- Problem to solve -
Exactly as written, reproduce all of the entries.

- Source material -
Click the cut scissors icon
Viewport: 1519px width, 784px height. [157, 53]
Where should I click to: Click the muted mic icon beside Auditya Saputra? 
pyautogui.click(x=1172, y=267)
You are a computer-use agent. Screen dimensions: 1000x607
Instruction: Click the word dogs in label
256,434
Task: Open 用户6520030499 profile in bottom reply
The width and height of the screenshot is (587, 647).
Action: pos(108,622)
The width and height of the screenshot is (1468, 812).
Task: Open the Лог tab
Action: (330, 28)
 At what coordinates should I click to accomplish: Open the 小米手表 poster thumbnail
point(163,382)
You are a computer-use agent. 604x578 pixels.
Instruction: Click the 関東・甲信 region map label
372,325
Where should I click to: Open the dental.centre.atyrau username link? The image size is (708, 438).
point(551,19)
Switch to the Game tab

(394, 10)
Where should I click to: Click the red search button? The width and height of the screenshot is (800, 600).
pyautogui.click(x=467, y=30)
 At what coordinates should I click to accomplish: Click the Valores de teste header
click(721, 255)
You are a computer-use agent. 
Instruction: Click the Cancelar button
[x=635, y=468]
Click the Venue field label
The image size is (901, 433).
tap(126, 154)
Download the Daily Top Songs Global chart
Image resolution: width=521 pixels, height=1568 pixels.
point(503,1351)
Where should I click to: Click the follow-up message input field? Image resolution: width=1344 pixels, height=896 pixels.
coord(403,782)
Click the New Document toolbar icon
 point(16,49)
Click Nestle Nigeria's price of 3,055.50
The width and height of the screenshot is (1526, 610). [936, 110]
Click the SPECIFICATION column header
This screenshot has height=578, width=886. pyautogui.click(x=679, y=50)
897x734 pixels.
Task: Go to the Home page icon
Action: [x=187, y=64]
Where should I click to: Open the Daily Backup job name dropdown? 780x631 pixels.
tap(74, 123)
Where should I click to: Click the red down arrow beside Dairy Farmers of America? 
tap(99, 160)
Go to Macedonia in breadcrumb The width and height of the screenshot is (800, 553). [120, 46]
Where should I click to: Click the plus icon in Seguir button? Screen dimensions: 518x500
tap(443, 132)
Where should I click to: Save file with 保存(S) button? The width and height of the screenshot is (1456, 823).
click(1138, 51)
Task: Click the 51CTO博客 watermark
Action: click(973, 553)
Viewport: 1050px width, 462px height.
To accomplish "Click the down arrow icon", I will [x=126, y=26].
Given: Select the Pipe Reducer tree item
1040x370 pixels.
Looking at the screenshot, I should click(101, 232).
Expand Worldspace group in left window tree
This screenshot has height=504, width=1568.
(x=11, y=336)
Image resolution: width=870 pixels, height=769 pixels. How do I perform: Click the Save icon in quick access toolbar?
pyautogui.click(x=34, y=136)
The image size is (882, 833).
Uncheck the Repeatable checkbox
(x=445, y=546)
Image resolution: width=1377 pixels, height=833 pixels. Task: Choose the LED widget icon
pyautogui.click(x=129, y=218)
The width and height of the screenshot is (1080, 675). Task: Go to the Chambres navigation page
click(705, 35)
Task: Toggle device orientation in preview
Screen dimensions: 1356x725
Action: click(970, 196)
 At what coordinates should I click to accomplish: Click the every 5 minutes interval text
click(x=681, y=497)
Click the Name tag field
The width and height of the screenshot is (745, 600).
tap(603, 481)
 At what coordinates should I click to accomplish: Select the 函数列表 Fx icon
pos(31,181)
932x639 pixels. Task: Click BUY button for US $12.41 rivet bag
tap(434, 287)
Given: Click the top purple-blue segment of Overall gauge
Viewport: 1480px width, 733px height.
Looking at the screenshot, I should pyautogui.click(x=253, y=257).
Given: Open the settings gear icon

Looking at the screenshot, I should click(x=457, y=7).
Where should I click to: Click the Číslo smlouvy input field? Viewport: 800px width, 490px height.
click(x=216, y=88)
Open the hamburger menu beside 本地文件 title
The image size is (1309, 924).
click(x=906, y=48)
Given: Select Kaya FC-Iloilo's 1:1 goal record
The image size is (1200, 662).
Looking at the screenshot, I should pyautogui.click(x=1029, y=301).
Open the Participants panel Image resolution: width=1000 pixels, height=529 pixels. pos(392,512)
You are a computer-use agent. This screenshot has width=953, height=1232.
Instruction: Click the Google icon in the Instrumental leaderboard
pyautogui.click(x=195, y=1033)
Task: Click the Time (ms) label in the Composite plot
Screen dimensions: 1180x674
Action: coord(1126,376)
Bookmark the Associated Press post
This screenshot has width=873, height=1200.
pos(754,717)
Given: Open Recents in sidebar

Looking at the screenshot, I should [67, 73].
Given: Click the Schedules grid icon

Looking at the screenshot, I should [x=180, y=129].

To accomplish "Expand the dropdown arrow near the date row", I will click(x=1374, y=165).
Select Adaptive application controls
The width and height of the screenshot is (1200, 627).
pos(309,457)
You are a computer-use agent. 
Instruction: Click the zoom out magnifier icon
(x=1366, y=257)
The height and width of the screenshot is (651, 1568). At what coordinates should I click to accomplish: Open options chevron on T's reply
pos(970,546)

- Output of the task -
Click the cut scissors icon
Viewport: 1519px width, 784px height. [157, 53]
Where should I click to: Click the muted mic icon beside Auditya Saputra? 
pyautogui.click(x=1172, y=267)
You are a computer-use agent. Screen dimensions: 1000x607
Instruction: Click the word dogs in label
256,434
Task: Open 用户6520030499 profile in bottom reply
The width and height of the screenshot is (587, 647).
Action: pos(108,622)
The width and height of the screenshot is (1468, 812).
Task: Open the Лог tab
Action: (330, 28)
 At what coordinates should I click to accomplish: Open the 小米手表 poster thumbnail
point(163,382)
You are a computer-use agent. 604x578 pixels.
Instruction: Click the 関東・甲信 region map label
372,325
Where should I click to: Open the dental.centre.atyrau username link? The image size is (708, 438).
point(551,19)
Switch to the Game tab

(394, 10)
Where should I click to: Click the red search button? The width and height of the screenshot is (800, 600).
pyautogui.click(x=467, y=30)
 At what coordinates should I click to accomplish: Click the Valores de teste header
click(721, 255)
You are a computer-use agent. 
Instruction: Click the Cancelar button
[x=635, y=468]
Click the Venue field label
The image size is (901, 433).
tap(126, 154)
Download the Daily Top Songs Global chart
Image resolution: width=521 pixels, height=1568 pixels.
point(503,1351)
Where should I click to: Click the follow-up message input field? Image resolution: width=1344 pixels, height=896 pixels.
coord(403,782)
Click the New Document toolbar icon
 point(16,49)
Click Nestle Nigeria's price of 3,055.50
The width and height of the screenshot is (1526, 610). [936, 110]
Click the SPECIFICATION column header
This screenshot has height=578, width=886. pyautogui.click(x=679, y=50)
897x734 pixels.
Task: Go to the Home page icon
Action: [x=187, y=64]
Where should I click to: Open the Daily Backup job name dropdown? 780x631 pixels.
tap(74, 123)
Where should I click to: Click the red down arrow beside Dairy Farmers of America? 
tap(99, 160)
Go to Macedonia in breadcrumb The width and height of the screenshot is (800, 553). [120, 46]
Where should I click to: Click the plus icon in Seguir button? Screen dimensions: 518x500
tap(443, 132)
Where should I click to: Save file with 保存(S) button? The width and height of the screenshot is (1456, 823).
click(1138, 51)
Task: Click the 51CTO博客 watermark
Action: click(973, 553)
Viewport: 1050px width, 462px height.
To accomplish "Click the down arrow icon", I will [x=126, y=26].
Given: Select the Pipe Reducer tree item
1040x370 pixels.
Looking at the screenshot, I should click(101, 232).
Expand Worldspace group in left window tree
This screenshot has height=504, width=1568.
(x=11, y=336)
Image resolution: width=870 pixels, height=769 pixels. How do I perform: Click the Save icon in quick access toolbar?
pyautogui.click(x=34, y=136)
The image size is (882, 833).
Uncheck the Repeatable checkbox
(x=445, y=546)
Image resolution: width=1377 pixels, height=833 pixels. Task: Choose the LED widget icon
pyautogui.click(x=129, y=218)
The width and height of the screenshot is (1080, 675). Task: Go to the Chambres navigation page
click(705, 35)
Task: Toggle device orientation in preview
Screen dimensions: 1356x725
Action: click(970, 196)
 At what coordinates should I click to accomplish: Click the every 5 minutes interval text
click(x=681, y=497)
Click the Name tag field
The width and height of the screenshot is (745, 600).
tap(603, 481)
 At what coordinates should I click to accomplish: Select the 函数列表 Fx icon
pos(31,181)
932x639 pixels. Task: Click BUY button for US $12.41 rivet bag
tap(434, 287)
Given: Click the top purple-blue segment of Overall gauge
Viewport: 1480px width, 733px height.
Looking at the screenshot, I should pyautogui.click(x=253, y=257).
Given: Open the settings gear icon

Looking at the screenshot, I should click(x=457, y=7).
Where should I click to: Click the Číslo smlouvy input field? Viewport: 800px width, 490px height.
click(x=216, y=88)
Open the hamburger menu beside 本地文件 title
The image size is (1309, 924).
click(x=906, y=48)
Given: Select Kaya FC-Iloilo's 1:1 goal record
The image size is (1200, 662).
Looking at the screenshot, I should pyautogui.click(x=1029, y=301).
Open the Participants panel Image resolution: width=1000 pixels, height=529 pixels. pos(392,512)
You are a computer-use agent. This screenshot has width=953, height=1232.
Instruction: Click the Google icon in the Instrumental leaderboard
pyautogui.click(x=195, y=1033)
Task: Click the Time (ms) label in the Composite plot
Screen dimensions: 1180x674
Action: coord(1126,376)
Bookmark the Associated Press post
This screenshot has width=873, height=1200.
pos(754,717)
Given: Open Recents in sidebar

Looking at the screenshot, I should [67, 73].
Given: Click the Schedules grid icon

Looking at the screenshot, I should [x=180, y=129].

To accomplish "Expand the dropdown arrow near the date row", I will click(x=1374, y=165).
Select Adaptive application controls
The width and height of the screenshot is (1200, 627).
pos(309,457)
You are a computer-use agent. 
Instruction: Click the zoom out magnifier icon
(x=1366, y=257)
The height and width of the screenshot is (651, 1568). At what coordinates should I click to accomplish: Open options chevron on T's reply
pos(970,546)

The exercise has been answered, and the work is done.